The charity is raising funds for bilirubin monitors to help midwives detect jaundice in newborn babies during home visits.

They will be used by a team of 75 community midwives at the Royal Sussex County Hospital in Brighton and the Princess Royal Hospital in Haywards Heath.

Between them they cover 500 square miles throughout Sussex, visiting GP surgeries and children’s centres as well as looking after 6,000 mums and babies every year throughout their pregnancies and births.

One of the most serious conditions that the community midwives look out for in newborns is jaundice.

This is a build up of bilirubin, a waste product created by excess red blood cells breaking down in the body, and if left untreated, can cause organ failure and brain damage.

Jaundice can be very common in the first few days of life as a baby’s system adapts to life outside of the womb.

Early treatment can make all the difference so Rockinghorse is aiming to provide bilirubin monitors to detect jaundice during home visits.

Kelly Parker, Community Midwifery Manager at the Brighton and Sussex University Hospitals NHS Trust, says: “If a community midwife or support worker suspects jaundice, our current course of action is to refer the baby immediately to A&E for assessment.

“This is often a day or two after the family have been discharged from hospital.

“The baby will have a simple meter reading test to measure bilirubin levels in the blood.

“While some babies are admitted for further treatment, the vast majority of newborns will have a normal reading and be sent home.

“However, the whole experience may have exposed mum and baby to a risk of infections and possibly a long wait for a simple procedure.

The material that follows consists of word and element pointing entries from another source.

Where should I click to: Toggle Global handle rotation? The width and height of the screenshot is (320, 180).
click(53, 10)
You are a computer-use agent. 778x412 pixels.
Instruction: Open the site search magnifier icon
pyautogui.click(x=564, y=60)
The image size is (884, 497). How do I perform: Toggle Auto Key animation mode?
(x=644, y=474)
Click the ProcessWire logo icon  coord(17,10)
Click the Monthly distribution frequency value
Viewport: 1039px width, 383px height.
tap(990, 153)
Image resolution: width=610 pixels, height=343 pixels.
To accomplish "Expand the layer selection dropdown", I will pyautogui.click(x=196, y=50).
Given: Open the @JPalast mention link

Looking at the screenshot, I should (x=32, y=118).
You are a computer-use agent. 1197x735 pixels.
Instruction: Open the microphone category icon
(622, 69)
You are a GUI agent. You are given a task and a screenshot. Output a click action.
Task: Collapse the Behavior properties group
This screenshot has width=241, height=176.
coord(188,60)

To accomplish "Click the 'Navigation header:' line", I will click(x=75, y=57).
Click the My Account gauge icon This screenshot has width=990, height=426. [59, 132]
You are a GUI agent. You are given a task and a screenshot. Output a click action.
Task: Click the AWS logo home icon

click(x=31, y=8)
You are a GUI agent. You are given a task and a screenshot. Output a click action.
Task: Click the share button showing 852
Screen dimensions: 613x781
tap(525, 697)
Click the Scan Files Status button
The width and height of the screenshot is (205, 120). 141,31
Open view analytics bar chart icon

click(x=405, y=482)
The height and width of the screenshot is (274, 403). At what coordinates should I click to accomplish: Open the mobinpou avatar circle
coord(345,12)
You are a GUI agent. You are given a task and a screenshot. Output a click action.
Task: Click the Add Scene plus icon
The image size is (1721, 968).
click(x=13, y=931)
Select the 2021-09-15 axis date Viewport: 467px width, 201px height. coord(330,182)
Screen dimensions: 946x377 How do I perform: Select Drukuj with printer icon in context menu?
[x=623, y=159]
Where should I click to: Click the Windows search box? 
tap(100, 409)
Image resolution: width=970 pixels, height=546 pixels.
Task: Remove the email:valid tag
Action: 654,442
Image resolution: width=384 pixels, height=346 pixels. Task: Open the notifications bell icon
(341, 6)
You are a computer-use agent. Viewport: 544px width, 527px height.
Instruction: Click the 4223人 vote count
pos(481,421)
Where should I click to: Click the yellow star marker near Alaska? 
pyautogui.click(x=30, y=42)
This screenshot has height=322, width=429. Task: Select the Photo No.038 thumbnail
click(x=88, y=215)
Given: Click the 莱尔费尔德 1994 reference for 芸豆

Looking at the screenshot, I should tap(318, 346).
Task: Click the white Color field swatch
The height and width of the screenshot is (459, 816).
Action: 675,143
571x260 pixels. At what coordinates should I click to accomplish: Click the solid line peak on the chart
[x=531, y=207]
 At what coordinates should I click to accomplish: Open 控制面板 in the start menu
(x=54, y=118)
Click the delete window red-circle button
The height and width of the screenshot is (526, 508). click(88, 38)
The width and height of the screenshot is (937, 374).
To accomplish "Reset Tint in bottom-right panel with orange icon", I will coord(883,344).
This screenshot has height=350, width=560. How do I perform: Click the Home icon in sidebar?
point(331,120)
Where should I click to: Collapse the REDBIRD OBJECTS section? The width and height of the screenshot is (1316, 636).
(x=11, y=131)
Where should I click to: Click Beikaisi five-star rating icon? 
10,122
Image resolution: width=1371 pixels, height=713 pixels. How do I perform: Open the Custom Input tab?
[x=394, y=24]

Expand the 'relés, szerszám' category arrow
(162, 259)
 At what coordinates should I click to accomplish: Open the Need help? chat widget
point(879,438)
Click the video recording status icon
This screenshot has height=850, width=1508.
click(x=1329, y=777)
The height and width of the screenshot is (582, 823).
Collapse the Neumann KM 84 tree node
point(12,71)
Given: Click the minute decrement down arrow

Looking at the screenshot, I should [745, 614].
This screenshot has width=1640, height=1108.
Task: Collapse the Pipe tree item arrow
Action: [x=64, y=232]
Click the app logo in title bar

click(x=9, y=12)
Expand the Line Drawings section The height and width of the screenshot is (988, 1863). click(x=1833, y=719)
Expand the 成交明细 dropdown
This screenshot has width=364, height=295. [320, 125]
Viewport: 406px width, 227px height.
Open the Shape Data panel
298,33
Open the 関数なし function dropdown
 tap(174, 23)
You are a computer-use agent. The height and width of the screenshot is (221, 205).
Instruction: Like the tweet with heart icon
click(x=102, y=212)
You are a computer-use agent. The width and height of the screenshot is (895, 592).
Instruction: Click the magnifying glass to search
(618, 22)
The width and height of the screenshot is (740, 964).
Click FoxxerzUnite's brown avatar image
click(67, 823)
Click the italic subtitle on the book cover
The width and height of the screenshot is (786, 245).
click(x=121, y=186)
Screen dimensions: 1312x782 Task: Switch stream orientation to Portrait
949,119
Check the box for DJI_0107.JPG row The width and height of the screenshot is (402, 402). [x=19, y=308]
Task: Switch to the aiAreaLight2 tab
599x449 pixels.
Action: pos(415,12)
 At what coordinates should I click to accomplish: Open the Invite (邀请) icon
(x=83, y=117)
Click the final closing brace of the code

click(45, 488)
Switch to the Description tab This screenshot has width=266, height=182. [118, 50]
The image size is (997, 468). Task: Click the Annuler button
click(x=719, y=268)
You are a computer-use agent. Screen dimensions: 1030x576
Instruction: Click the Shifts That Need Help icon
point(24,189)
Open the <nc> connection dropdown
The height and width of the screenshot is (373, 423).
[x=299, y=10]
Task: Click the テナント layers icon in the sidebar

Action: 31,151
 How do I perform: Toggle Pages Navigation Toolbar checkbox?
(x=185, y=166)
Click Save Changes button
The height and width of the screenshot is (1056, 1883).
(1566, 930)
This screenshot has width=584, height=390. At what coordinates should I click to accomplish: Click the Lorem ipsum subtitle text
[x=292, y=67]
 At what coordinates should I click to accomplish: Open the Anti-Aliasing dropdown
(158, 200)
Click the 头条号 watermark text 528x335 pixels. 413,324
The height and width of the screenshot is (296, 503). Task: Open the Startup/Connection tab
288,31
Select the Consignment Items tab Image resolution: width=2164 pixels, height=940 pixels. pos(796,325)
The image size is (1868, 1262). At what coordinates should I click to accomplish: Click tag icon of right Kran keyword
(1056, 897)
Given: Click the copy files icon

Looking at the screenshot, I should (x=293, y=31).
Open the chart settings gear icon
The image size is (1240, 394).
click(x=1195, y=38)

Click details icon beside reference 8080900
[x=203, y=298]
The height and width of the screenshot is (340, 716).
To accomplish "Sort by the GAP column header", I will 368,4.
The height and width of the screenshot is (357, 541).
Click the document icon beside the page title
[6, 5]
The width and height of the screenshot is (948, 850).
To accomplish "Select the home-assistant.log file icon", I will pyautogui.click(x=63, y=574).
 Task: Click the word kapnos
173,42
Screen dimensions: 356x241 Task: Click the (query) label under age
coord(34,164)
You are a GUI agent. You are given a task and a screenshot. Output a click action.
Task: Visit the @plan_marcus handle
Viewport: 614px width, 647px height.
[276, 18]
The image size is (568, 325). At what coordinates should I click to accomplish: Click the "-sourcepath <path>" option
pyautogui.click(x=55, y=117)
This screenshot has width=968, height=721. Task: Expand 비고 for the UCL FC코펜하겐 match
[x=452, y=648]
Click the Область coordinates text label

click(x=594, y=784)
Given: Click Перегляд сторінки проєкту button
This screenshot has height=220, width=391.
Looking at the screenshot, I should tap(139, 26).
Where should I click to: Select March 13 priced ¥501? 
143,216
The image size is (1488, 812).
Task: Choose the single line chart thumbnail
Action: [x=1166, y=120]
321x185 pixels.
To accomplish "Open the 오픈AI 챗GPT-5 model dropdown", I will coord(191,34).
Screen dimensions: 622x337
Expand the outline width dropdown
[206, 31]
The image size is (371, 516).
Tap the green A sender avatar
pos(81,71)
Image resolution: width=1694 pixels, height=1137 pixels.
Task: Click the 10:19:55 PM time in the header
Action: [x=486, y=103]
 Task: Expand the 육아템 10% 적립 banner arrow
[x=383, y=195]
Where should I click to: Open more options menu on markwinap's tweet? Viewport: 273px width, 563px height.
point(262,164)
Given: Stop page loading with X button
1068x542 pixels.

“My team carry out 40-60 home visits every day across the county, and due to how common mild jaundice is, a lot of babies are being referred to hospital for a bilirubin test.

“Any suspected case must be checked in the hospital and this has led to a growing frustration from community midwives who cannot carry out the jaundice check.

“I would love my team to have the opportunity to improve the post-natal care we offer to mums and babies.”